5 Esa anulación que elimina al Otro. No se dejen ningunear...
El tiempo nos confunde. ¿Cuándo dijo en realidad que no tenemos que dejarnos ningunear? ¿En Roma, en Brasil, o en un aula del Colegio de la Inmaculada, allá en Santa Fe, cuando él ni siquiera estaba ordenado y nosotros éramos adolescenten que vivían una edad feliz con pocas responsabilidades? No lo sé, no lo recuerdo, pero no quiero depender de los buscadores de Internet… que también mienten. Por otro lado, aunque uno quisiera, es difícil acordarse de todo. “No se dejen ningunear”. Lo único que tengo en claro es que lo dijo y no una sino varias veces. Y también que lo volverá a decir… ¿Por qué? Porque el hombre es paciente y en ciertas cosas, reiterativo. Tiene ese estoicismo de la gota que porque no se cansa horada la piedra, la paciencia de la Fe, la Esperanza del sembrador y la Caridad de quien se multiplica dandose.
Quizá lo bueno de las palabras es su posibilidad de expresar lo que la gente siente, aunque sea su desvarío o su locura. Desde la lógica no se entiende que alguien pueda ponerse a conjugar como verbo una palabra como “ninguno” que es adjetivo y pronombre indefinido. Pero alguien lo hizo. Si lo hubiera hecho yo en aquellas viejas aulas no creo que el Profesor Bergoglio lo hubiese aprobado. O sí. Si algo nunca le faltó fue la capacidad de adaptarse a lo nuevo, a lo inesperado.
Ningunear tiene un sentido que remite a la ofensa, es menospreciar, no dar valor a alguien o no prestarle atención, es ignorarlo. Es hacer como que el otro no existe, com si su opinión no tuviera ninguna importancia, como si la persona misma non contara para nada.
No, no hace tanto tiempo. Seguramente ya sería Cardenal Primado de la República Argentina y los medios recogían sus palabras, no diferentes a las de ahora. Y entonces la radio, la televisión o los diarios informaban… dijo Bergoglio: “no se dejen ningunear, vivan la Fe”. Y todo, como siempre, remitiendo al testimonio de los cristianos, a dar pruebas de quienes somos sin avergonzarnos de hacerlo.
Quizá se lo escuché más de una vez. “No se dejen ningunear como cristianos, den testimonio”. Pero también: “No ninguneen al que sufre, al que no consigue trabajo o no tiene dinero”. Siempre con el mensaje a flor de piel.
Me confunde el tiempo.
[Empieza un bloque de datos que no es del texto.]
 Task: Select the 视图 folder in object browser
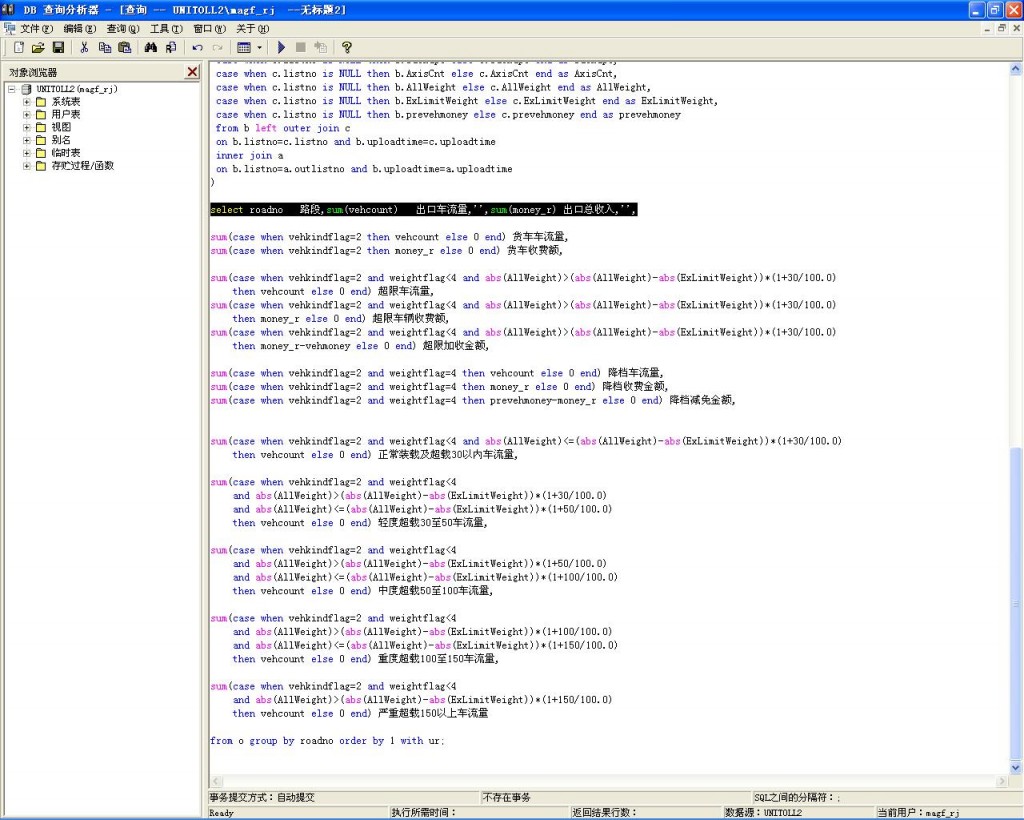pyautogui.click(x=60, y=127)
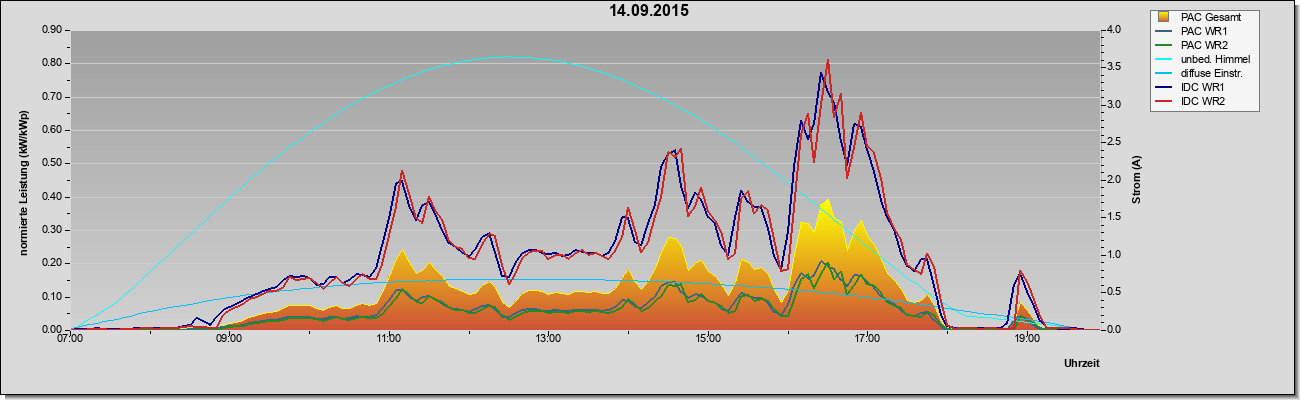Click the 13:00 time axis label
The width and height of the screenshot is (1300, 400).
click(x=548, y=340)
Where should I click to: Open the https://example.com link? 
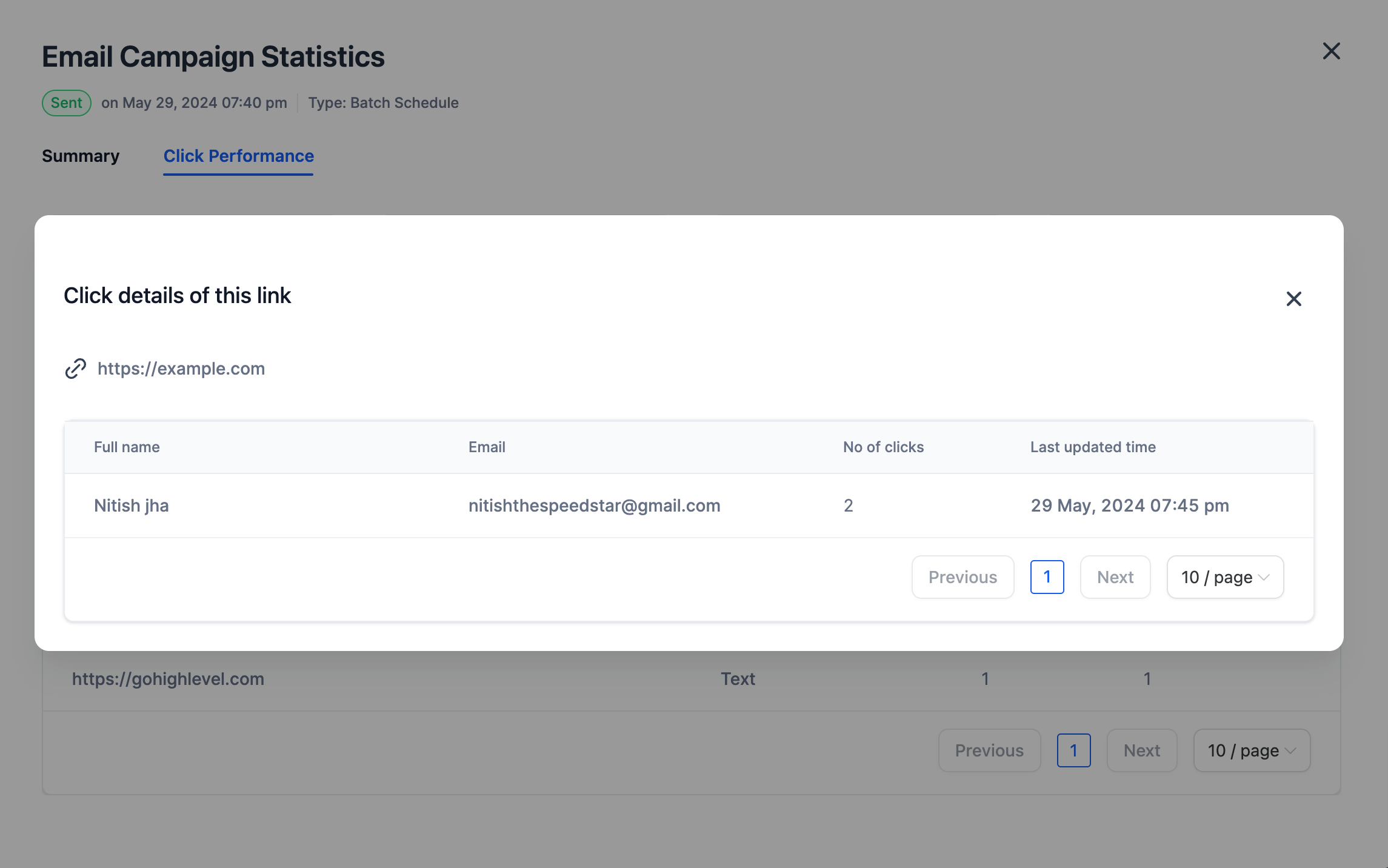pos(181,367)
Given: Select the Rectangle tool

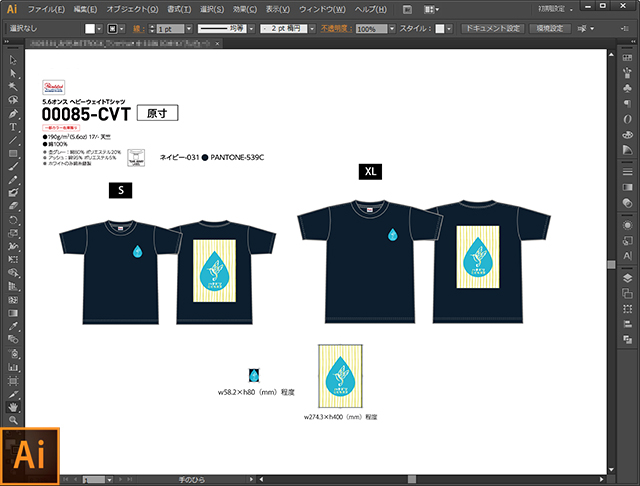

Me siento de nuevo adolescente, hablando, discutiendo a veces con esa vehemencia juvenil que suponía poder con todo, frente al maestrillo jesuita que rompía nuestra solemnidad juvenil con un chiste, una historia, o un comentario de futbol y “nos la dejaba picando”.
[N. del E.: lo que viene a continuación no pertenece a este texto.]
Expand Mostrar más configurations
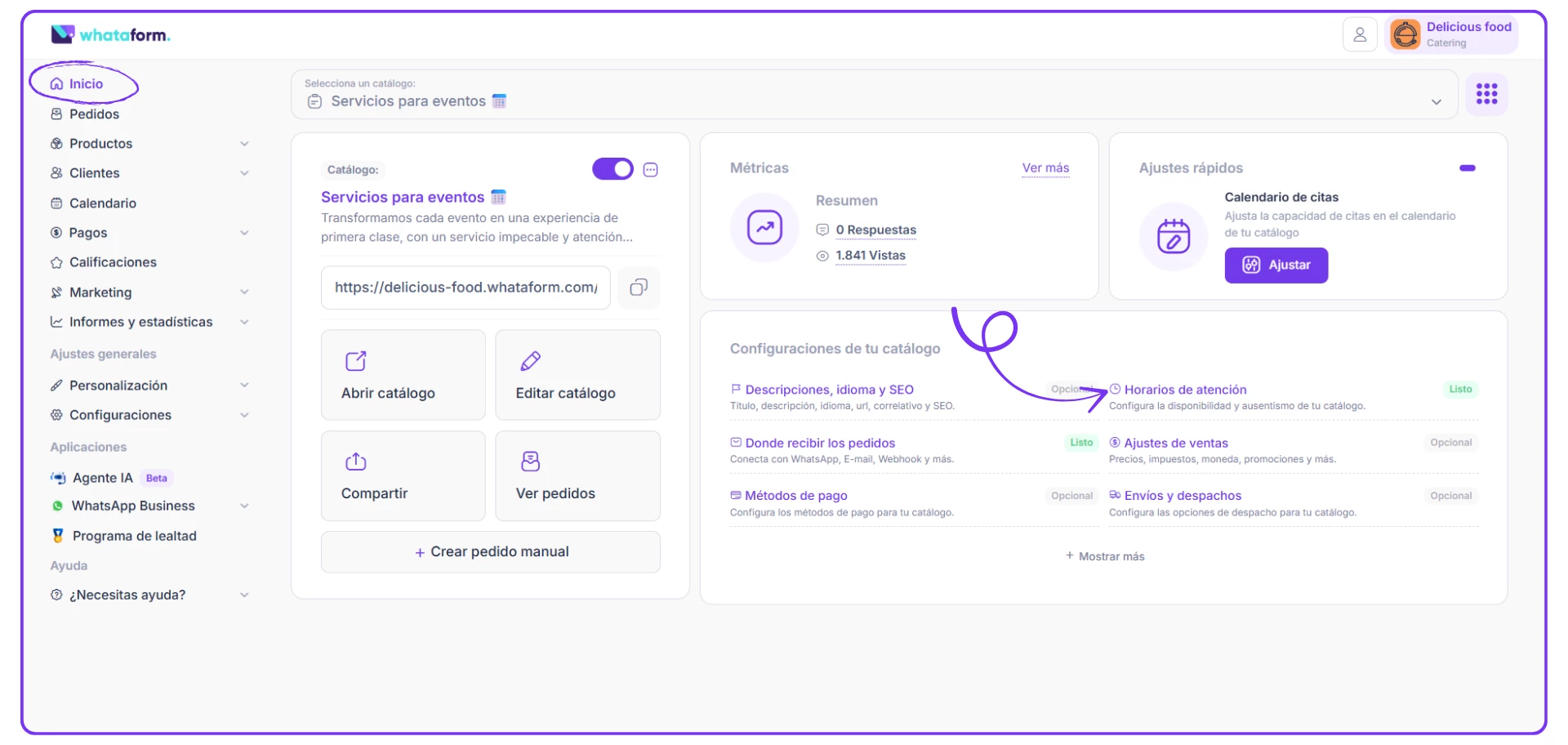 [x=1105, y=556]
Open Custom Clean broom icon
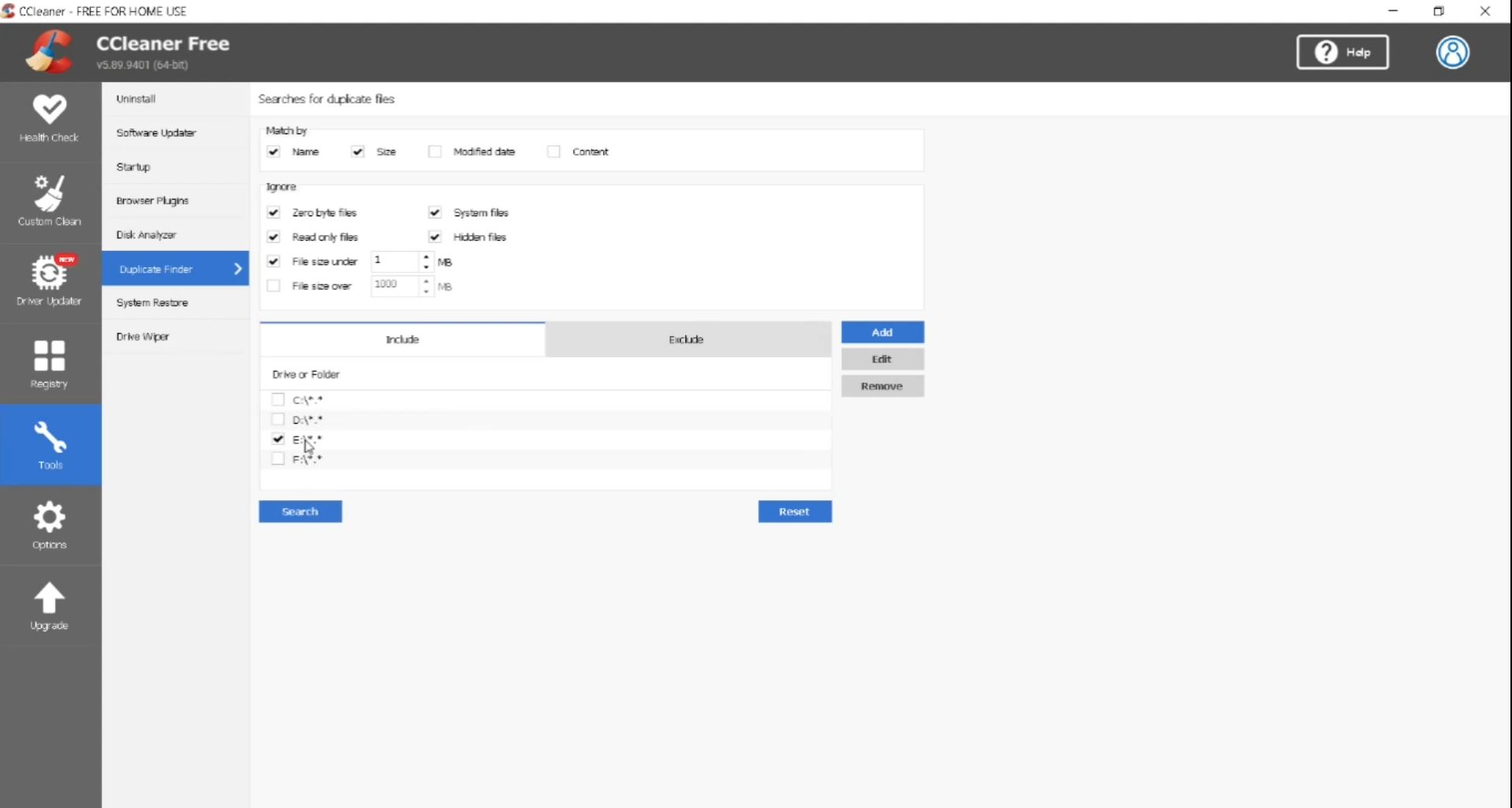 (x=49, y=194)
“No te dejes ningunear” y el consejo era más de hermano que de padre, de uno que sabe lo que está diciendo y te levanta la alicaída autoestima.
En aquellos días de colegio no importaba si esa recomendación apuntaba a otro profesor, a algunos compañeros que se suponían mejores que los demás, o a un desesperado amor juvenil que dándonos calabazas nos había hundido en la desesperanza.
Es que a la hora de predicar todo sirve. Para los soldados de Loyola cualquier cosa podía ser un arma en la propagación de la Fe. Y la palabra es la principal, no importa su pureza idiomática o que tenga origen en periferias ciudadanas sino que esté cargada de sentido y pueda hacer llegar al otro el mensaje de Cristo.